About Women’s Crisis Support – Defensa de Mujeres
Women’s Crisis Support – Defensa de Mujeres has a 37 year history in Santa Cruz County and the Pajaro Valley of providing advocacy and services to women and children affected by violence. Those services include court accompaniments, restraining order assistance, counseling, emergency shelter, 24-hour crisis line, outreach and education, and support groups. WCS~DdM is the only rape crisis center and has the only emergency domestic violence shelter in Santa Cruz County and includes an emergency response team. All services are available in Spanish and English and are free or low cost.

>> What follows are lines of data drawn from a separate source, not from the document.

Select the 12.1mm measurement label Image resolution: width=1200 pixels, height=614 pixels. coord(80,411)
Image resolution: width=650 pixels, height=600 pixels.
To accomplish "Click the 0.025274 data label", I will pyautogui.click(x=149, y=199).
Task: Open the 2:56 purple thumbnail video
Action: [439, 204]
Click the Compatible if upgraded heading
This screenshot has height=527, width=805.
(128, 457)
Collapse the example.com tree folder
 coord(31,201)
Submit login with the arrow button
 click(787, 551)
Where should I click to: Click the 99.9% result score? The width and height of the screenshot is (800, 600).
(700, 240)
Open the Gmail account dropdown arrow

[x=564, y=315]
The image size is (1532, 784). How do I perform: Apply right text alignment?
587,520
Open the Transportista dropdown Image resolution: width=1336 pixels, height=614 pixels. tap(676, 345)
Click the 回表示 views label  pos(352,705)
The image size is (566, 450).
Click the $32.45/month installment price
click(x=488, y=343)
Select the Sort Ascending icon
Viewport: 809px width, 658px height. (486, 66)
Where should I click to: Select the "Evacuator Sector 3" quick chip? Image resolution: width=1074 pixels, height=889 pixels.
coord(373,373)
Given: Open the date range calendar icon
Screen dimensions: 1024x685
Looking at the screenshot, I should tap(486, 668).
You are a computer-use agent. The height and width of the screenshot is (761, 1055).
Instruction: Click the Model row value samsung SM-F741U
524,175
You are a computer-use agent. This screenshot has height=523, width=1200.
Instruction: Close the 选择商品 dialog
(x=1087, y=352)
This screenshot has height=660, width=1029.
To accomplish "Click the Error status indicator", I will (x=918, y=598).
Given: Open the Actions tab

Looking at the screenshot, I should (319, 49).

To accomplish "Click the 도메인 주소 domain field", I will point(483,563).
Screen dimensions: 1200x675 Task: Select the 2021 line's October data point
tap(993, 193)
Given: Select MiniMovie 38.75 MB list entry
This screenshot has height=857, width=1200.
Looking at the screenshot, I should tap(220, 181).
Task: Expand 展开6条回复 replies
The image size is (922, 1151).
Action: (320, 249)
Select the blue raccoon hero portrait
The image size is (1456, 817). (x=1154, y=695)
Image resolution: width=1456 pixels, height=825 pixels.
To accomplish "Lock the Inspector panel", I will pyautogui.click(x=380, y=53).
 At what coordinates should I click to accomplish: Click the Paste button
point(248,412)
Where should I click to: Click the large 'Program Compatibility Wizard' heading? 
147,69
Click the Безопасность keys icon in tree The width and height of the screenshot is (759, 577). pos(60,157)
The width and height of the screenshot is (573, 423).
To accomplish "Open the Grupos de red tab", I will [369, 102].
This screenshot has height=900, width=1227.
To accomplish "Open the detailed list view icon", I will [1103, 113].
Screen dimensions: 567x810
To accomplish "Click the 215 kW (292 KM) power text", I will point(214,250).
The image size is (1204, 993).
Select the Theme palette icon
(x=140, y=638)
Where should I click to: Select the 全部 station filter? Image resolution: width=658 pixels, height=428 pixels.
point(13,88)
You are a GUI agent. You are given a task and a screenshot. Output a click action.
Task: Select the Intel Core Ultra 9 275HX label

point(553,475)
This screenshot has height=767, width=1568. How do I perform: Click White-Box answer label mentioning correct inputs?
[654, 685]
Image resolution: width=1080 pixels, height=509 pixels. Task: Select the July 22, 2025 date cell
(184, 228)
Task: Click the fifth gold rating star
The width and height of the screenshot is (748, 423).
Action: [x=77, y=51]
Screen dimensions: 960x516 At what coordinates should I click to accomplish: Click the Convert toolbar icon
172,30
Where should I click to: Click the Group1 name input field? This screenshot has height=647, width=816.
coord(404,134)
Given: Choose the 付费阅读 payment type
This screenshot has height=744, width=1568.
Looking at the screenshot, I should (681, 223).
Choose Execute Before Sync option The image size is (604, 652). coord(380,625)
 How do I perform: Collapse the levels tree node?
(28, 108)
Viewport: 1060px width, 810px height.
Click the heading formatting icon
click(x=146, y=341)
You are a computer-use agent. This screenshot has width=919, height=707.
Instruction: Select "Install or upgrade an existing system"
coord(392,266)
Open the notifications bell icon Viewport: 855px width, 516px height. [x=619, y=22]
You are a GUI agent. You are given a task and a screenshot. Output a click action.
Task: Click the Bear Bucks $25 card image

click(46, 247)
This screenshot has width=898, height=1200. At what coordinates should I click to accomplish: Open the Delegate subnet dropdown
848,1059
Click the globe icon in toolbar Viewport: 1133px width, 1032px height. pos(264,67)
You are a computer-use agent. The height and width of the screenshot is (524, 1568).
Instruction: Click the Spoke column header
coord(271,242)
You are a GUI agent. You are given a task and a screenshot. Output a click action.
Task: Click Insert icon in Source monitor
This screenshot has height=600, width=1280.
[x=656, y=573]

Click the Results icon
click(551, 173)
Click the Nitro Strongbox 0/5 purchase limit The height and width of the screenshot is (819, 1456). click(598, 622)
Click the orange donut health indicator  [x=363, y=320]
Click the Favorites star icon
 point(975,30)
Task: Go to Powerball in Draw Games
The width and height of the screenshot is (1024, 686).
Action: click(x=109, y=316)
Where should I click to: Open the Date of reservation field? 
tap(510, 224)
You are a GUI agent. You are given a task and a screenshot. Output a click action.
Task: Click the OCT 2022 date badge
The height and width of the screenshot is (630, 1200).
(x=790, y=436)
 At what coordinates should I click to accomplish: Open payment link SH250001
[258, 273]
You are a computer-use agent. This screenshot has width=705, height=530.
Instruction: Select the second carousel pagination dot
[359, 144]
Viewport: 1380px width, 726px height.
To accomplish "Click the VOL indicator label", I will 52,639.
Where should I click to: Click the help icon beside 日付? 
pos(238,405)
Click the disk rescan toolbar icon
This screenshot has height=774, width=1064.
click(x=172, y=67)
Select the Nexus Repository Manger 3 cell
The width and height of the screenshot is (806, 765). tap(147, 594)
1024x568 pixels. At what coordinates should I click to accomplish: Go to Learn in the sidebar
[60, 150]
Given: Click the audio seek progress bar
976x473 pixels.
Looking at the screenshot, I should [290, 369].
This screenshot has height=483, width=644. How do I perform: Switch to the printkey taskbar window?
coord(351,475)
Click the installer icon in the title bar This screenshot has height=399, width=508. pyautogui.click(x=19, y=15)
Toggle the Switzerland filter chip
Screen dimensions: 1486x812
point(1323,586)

About the Women’s Foundation of California The Women's Foundation of California is a publicly supported grant making foundation that invests in women as a key strategy for creating a California where all communities are economically secure and can thrive. Since 1979, the Foundation has awarded more than $30 million to over 1,200 community-based organizations in each region of the state. The Women’s Policy Institute is one of its projects.